Koordinator Jaringan Advokasi Tambang (JATAM), Melky Nahar menyatakan tidak ada yang berubah dari praktik menjaga lingkungan maupun iklim dari Indonesia maupun negara anggota G20, yang saat ini sedang melangsungkan pertemuan di Bali.
“Tak ada upaya signifikan dalam mengatasi krisis iklim dari Indonesia maupun negara yang meratifikasi Perjanjian Paris. Pembahasan transisi energi ini tidak pernah berangkat dari situasi warga yang berada di garis terdepan wilayah industri ekstraksi. Sehingga hanya memunculkan pemecahan-pemecahan palsu, solusi-solusi palsu atas krisis iklim,” kata Melky, Rabu (16/11/2022).
Ia menyatakan semua jargon yang mengatasnamakan krisis iklim, seperti ekonomi hijau hingga energi baru, hanyalah politik energi yang melanggengkan sistem ekonomi kapitalisme berbasis adaptasi pada kondisi yang ada.
“Jika kita cek tren global, tidak ada pembatasan laju konsumsi energi dan material. Bahkan elektrifikasi sistem transportasi yang digaungkan hanya semakin memasifkan ekstraksi mineral di berbagai negara, baik Indonesia maupun negara selatan,” ungkapnya.
Jargon Energi Rendah Karbon, lanjutnya, hanya memindahkan bentuk sokongan investasi.
“Kalau kita cek tidak ada perubahan, malah seperti semakin memperparah krisis iklim.
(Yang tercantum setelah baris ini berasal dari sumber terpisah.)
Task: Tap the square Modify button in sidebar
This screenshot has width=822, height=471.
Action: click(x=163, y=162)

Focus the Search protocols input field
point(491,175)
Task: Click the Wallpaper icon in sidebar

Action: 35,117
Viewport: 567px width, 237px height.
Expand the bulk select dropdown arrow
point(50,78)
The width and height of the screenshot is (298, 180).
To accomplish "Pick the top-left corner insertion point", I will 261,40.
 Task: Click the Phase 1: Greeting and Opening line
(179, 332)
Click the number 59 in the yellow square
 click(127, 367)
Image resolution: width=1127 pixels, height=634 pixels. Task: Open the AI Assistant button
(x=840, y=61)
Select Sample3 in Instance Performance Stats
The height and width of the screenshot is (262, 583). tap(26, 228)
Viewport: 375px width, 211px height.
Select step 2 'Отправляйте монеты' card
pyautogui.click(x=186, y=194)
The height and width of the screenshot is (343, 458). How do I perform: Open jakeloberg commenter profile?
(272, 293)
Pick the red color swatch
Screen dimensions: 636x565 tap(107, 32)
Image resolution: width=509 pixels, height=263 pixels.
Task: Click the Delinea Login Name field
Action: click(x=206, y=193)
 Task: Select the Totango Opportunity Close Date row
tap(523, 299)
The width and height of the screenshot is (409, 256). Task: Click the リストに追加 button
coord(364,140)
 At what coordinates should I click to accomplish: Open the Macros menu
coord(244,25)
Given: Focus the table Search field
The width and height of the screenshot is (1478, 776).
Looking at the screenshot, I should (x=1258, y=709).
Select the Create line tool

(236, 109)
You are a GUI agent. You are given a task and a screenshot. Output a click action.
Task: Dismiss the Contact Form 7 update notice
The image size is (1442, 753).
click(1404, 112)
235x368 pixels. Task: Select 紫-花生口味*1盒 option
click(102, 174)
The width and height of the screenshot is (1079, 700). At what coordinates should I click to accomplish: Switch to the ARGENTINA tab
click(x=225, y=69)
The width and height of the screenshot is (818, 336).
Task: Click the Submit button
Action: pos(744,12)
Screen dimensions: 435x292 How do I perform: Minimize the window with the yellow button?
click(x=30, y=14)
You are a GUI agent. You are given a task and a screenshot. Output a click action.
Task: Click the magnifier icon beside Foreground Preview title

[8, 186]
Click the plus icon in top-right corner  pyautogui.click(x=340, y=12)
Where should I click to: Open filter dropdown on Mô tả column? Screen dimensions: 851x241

Jika dilihat data Indonesia tahun 2021, tercatat pelonjakan konsumsi energi, menjadi setara 909,24 juta barrel minyak. Dan ini didorong oleh sektor transportasi dan industri,” ungkapnya lagi.
Data juga menunjukkan bahwa jumlah batubara yang diekstraksi mengalami peningkatan. Yaitu, dari 500 juta ton per tahun pada tahun 2019 menjadi lebih dari 600 juta ton pada tahun 2021.
“Bahkan jika kita lihat dalam program bauran energi Indonesia, sekitar 65 persen masih dari batubara. Dan tenaga produksi dari batubara masih terus bertambah hingga 2030. Jadi, tidak ada yang berubah, tidak ada pengurangan material tambang,” pungkasnya.